Towash LbNA # 45882
|Owner||Boots Tex |
|Placed Date||Mar 3 2009|
|Found By||??? |
|Last Update||Mar 3 2011 |
Towash was a settlement on Towash Creek fifteen miles west of Hillsboro in extreme west central Hill County. The area was originally settled by a band of Hainai Indians, who moved from Louisiana to the east bank of the Brazos River in 1835. Anglo-American traders and soldiers referred to the settlement as Towash Village, for the name of the Indians' leader. The arrival of substantial numbers of Anglo-American settlers in 1850 forced the Hainai to move again, this time to a site further upriver. The white pioneers apparently established a settlement, which they called Towash, at the site of the former Indian community. Prominent among the newly arrived settlers were brothers Simpson Cash Dyer and James Harrison Dyer, who in 1854 received permission from state authorities to construct a stone dam on the Brazos River at Towash to power a gristmill. In 1860 the Dyers added a wool-carding machine to their water-driven industrial plant. During the early years of the Civil War, women reportedly traveled from as far as 100 miles away to have wool carded at Towash for use in clothing and blankets for Confederate soldiers. A flood destroyed the dam in 1863, but it apparently was rebuilt and a cotton gin established by 1866, the year in which a local post office began operating. This post office closed in 1881, reopened in 1899, and closed permanently two years later. Between 1860 and 1870 Towash had a number of stores and wagonyards, a blacksmith shop, and a ferryboat system. The community began to decline during the late 1870s, however, as the growth of nearby Whitney drew away settlers and businesses. In 1905-06 the white school at Towash had sixty-five students and the black school, fifty. In 1908 a flood destroyed the dam, mill, and gin. The area was permanently inundated as a result of the construction of Lake Whitney in 1951, and today, when the lake is up, Towash lies 50 feet below water.

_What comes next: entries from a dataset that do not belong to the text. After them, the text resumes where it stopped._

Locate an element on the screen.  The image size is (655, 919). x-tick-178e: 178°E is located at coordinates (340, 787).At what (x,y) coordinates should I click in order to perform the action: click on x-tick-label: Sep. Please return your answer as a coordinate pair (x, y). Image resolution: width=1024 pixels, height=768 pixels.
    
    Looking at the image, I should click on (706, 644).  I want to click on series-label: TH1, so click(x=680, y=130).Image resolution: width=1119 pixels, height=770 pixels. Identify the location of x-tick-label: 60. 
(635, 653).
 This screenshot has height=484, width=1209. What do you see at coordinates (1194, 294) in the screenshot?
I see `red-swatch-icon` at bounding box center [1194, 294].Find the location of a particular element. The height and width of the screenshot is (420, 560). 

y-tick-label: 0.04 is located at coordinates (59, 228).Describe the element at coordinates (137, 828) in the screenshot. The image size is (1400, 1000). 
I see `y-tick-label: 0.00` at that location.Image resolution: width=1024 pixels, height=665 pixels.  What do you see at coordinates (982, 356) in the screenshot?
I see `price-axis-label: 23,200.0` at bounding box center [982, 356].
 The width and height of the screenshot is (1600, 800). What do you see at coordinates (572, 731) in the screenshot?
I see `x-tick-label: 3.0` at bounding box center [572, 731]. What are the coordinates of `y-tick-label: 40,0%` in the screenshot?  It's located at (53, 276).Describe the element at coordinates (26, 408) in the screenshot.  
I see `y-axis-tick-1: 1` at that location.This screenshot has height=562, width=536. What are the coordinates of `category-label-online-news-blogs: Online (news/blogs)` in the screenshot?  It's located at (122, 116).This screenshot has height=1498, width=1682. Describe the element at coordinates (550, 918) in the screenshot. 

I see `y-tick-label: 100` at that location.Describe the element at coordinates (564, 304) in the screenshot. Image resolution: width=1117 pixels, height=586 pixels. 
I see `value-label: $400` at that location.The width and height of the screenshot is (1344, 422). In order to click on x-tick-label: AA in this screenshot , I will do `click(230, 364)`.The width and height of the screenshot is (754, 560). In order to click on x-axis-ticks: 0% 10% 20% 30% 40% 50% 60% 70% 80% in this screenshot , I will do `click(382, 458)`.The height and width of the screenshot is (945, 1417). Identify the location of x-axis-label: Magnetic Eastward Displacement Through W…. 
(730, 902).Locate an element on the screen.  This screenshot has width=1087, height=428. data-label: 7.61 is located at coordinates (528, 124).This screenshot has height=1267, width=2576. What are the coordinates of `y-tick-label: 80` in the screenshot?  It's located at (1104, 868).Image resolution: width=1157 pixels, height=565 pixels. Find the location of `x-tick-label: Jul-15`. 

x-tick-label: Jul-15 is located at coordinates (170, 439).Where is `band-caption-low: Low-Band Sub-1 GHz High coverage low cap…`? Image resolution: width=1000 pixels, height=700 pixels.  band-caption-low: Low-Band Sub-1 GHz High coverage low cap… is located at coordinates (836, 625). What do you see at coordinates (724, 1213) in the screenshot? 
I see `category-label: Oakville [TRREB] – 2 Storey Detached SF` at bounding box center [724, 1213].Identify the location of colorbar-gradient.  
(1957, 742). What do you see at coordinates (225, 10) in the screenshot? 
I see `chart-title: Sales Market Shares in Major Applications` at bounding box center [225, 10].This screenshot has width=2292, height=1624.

This letterbox is located at L A K E W H I T N E Y S T A T E P A R K in Hill County, Texas. Take I-35 to Hillsboro. Take State Hwy. 22 west 14 miles and follow the signs to the park. Pay your fee then continue straight on the entry road. Towash may be a little hard to find. My box is not very mysterious, just a little elusive.
To the Box:
Pass the group Facility Building and the road to the boat ramp. Bear right at the rest rooms and park across the road in front of the historical marker. Be sure to read it so you can recognize Towash when you see it, then find the trail behind the swings and walk down toward the lake. After about 90 steps from the beginning of the path, you’ll find yourself at a narrow spot between cedar trees and the path will begin to slope ever steep down to the lake. Stop here and take a bearing of 215 degrees. You’ll see a small oak tree off the trail about 30 steps away. Walk toward it, but start around it on the lake side and look down to the left for a small pile of white rocks. There you’ll find Towash. Be sure to build the pile back the way you found it to hide the box.